Registry Fix

How to restore Registry from its secret backup on Windows 10

Windows 10 secretly makes a backup of the Registry in a RegBack folder, and you can use it to manually restore your computer to a working condition – Here's how.

Config folder showing RegBack folder with the Registry backup files in Windows 10

On Windows 10, it’s never a good idea to edit the Registry, because the database contains low-level settings necessary for the operating system and certain apps to work correctly.

However, sometimes, you may need to modify the Registry to change specific system settings, and if you forget to create a backup, or during an installation of faulty update the Registry gets corrupted, you can still recover Windows 10 using the secret Registry backup.

You probably didn’t know, but Windows 10 keeps a backup of a working Registry for recovery purposes, which you can use to manually restore your computer to a working condition when you don’t have a backup.

In this guide, you’ll learn the steps to restore the previous version of the Registry manually from its automated backup on Windows 10.

Important: Windows 10 no longer creates automatic backups of the Registry hives to reduce the system footprint. If you want this functionality backup, you must re-enable it manually using these steps. Also, remember that modifying system files can further damage the installation if it’s not done correctly. It’s assumed that you know what you’re doing and that you have previously created a full backup of your computer. Use these steps at your own risk.

Restore Registry manually on Windows 10

To manually restore the Registry on Windows 10, use these steps:

  1. Start computer with the Advanced startup options.

  2. Click on Troubleshoot.

  3. Click on Advanced options.

  4. Click on Command Prompt.

  5. When your device starts in Command Prompt, it’ll start on X:\Windows\System32. Now you need to move to the drive letter where Windows is installed. While the operating system is installed on C:\, when you boot your computer on recovery mode, this drive letter could change to something else. However, in most cases the drive letter is D:\. Type the following command to enter into the correct drive where Windows 10 is installed and press Enter:

    d:\
  6. Type the following command to verify you’re in the correct drive and press Enter:

    dir
    Command Prompt in Advanced startup
    Command Prompt in Advanced startup

    If you see the Windows folder, then you’re in the correct drive letter, if not, go back to step No. 5 and try another letter.

  7. Type the following command to enter into the System32 folder and press Enter:

    cd d:\windows\system32

    Change D in the command with the correct drive letter for your scenario.
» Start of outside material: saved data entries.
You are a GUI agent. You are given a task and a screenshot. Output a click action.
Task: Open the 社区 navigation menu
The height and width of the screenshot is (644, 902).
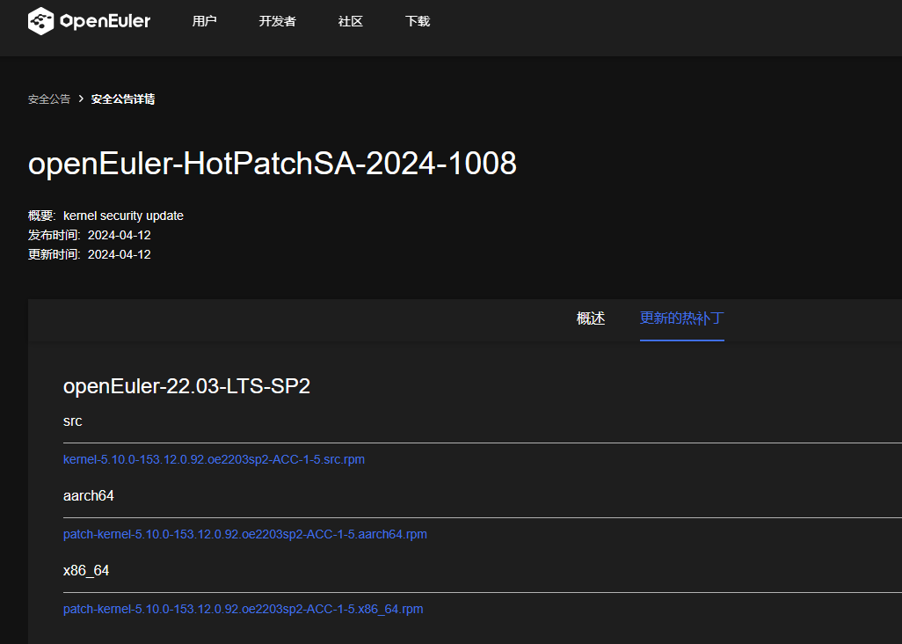(350, 21)
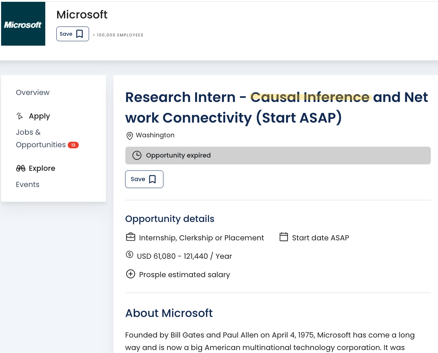The width and height of the screenshot is (438, 353).
Task: Expand Prosple estimated salary details
Action: 131,274
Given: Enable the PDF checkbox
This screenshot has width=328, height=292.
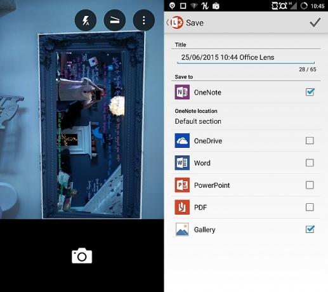Looking at the screenshot, I should click(310, 207).
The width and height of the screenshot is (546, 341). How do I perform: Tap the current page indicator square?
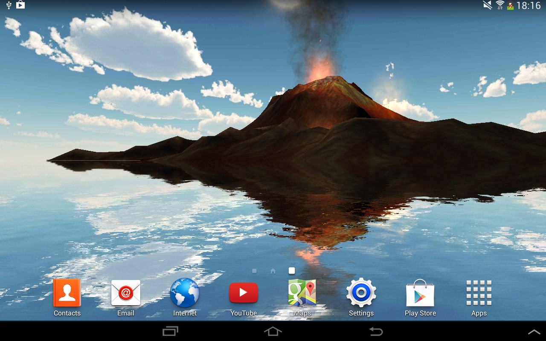point(291,270)
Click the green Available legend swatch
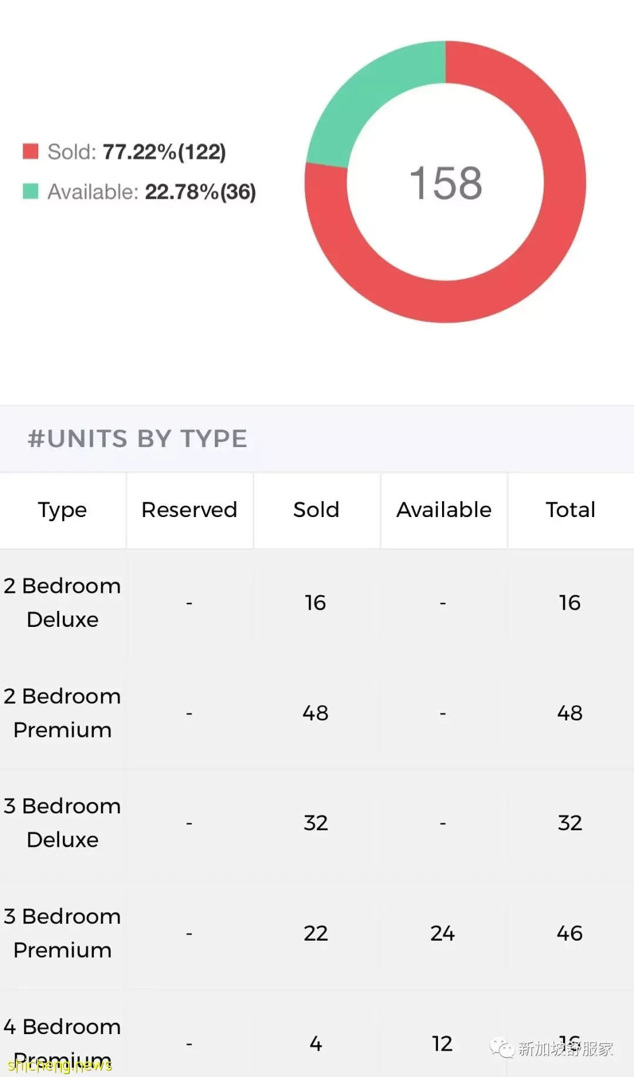This screenshot has height=1077, width=634. pos(31,192)

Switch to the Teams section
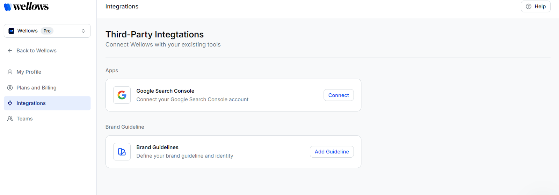point(24,119)
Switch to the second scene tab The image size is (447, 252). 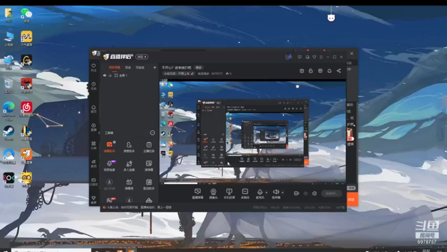click(x=128, y=67)
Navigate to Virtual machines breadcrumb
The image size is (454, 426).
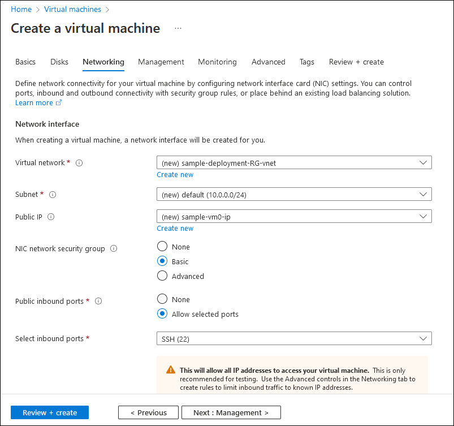point(72,9)
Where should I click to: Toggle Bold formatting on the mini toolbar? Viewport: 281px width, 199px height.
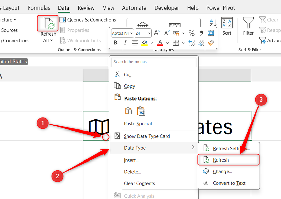coord(115,43)
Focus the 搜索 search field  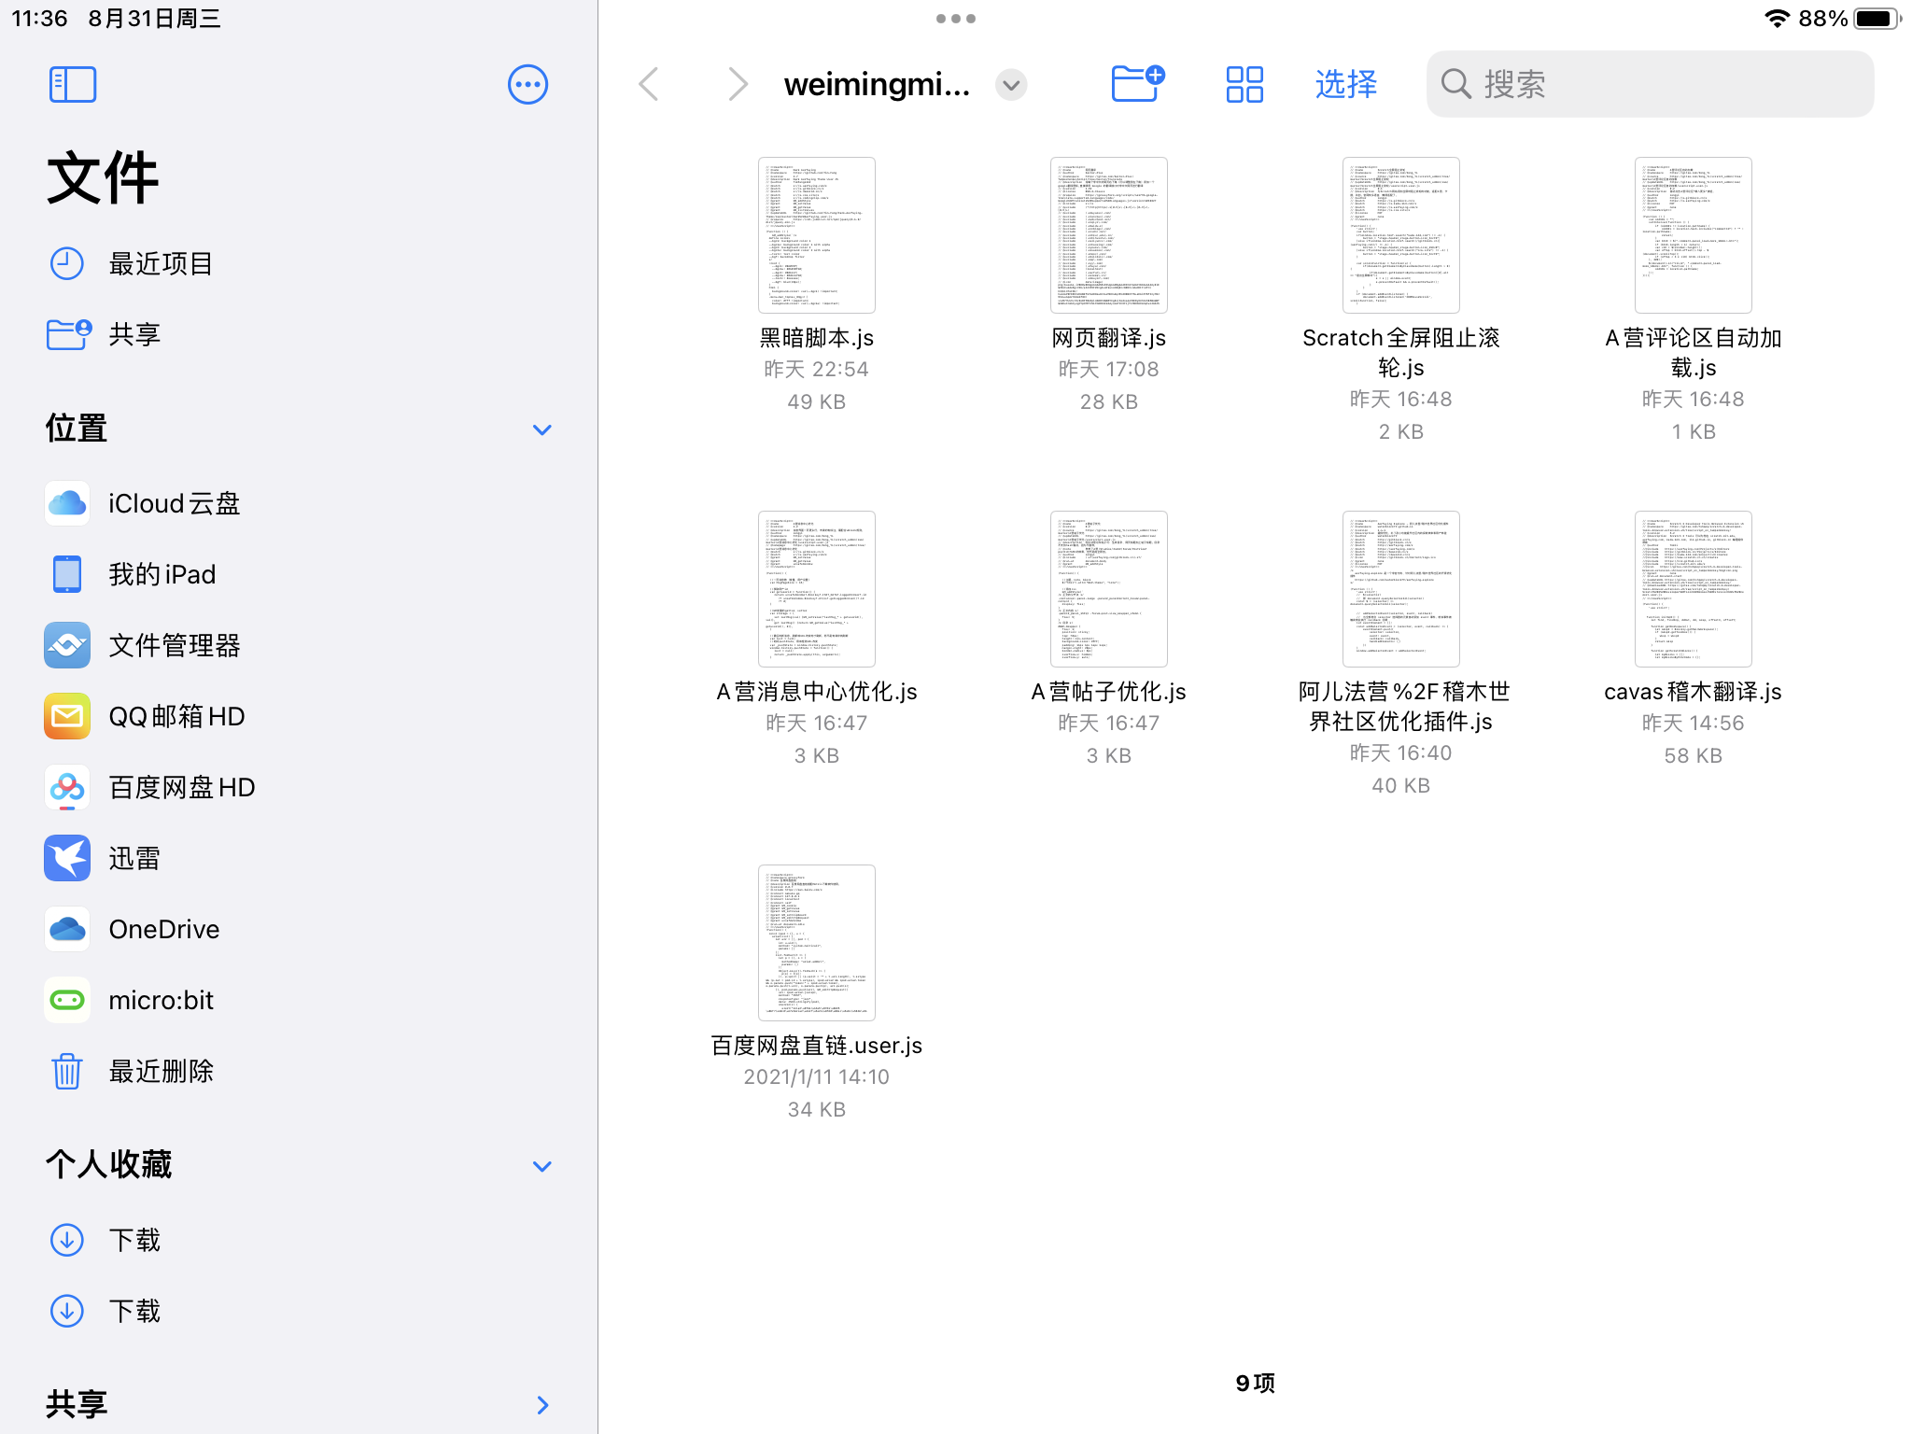[x=1650, y=84]
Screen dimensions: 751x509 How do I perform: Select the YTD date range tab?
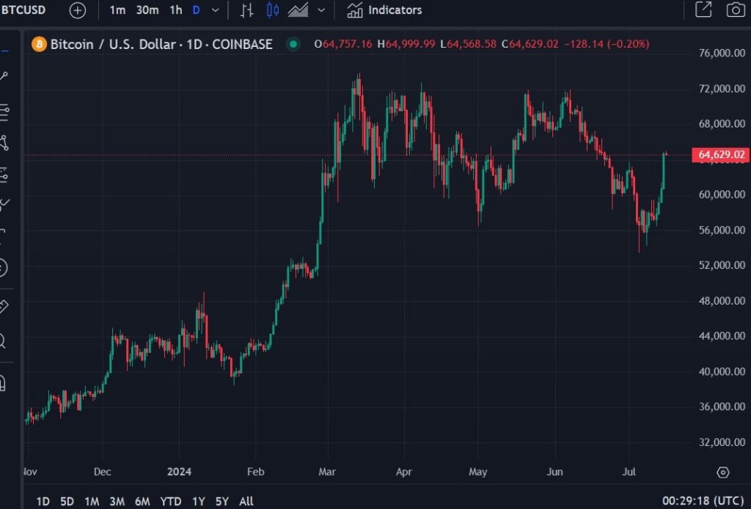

    Windows 10 Config folder
    Windows 10 Config folder
  8. Type the following command to create a folder to temporary backup of files on the config folder, which also happens to store a copy of the Registry, and press Enter:

    mkdir configBak
  9. Type the following command to create a temporary backup of the files in the config folder, and press Enter:

    copy config configBak

    Making a backup copy of the Registry on Windows 10
    Making a backup copy of the Registry on Windows 10
  10. Type the following command to move inside the RegBack, which contains a backup of the Registry, and press Enter:

    cd config\RegBack
  11. Type the following command to verify the content of the RegBack folder and press Enter:

    dir
    RegBack folder content
    RegBack folder content
    Warning: After running the dir command, the size of the files (SYSTEM, SOFTWARE, SAM, SECURITY, DEFAULT) should be similar to the ones you see in the screenshot. If any of the files shows 0, do NOT continue as you won’t be able to repair your Windows 10 installation and your device may stop booting.
  12. Type the following command to copy the files from the RegBack folder to the config folder and press Enter and Y on every question to confirm:

    copy * ..\*

    Restoring Registry from its backup
    Restoring Registry from its backup on Windows 10
  13. Click the Close (X) button from the top-right.

Once you complete the steps, your computer will reboot, and Windows 10 should be able to start correctly.

We’re focusing this guide on Windows 10, but the concept also should work on Windows 8.1 and Windows 7.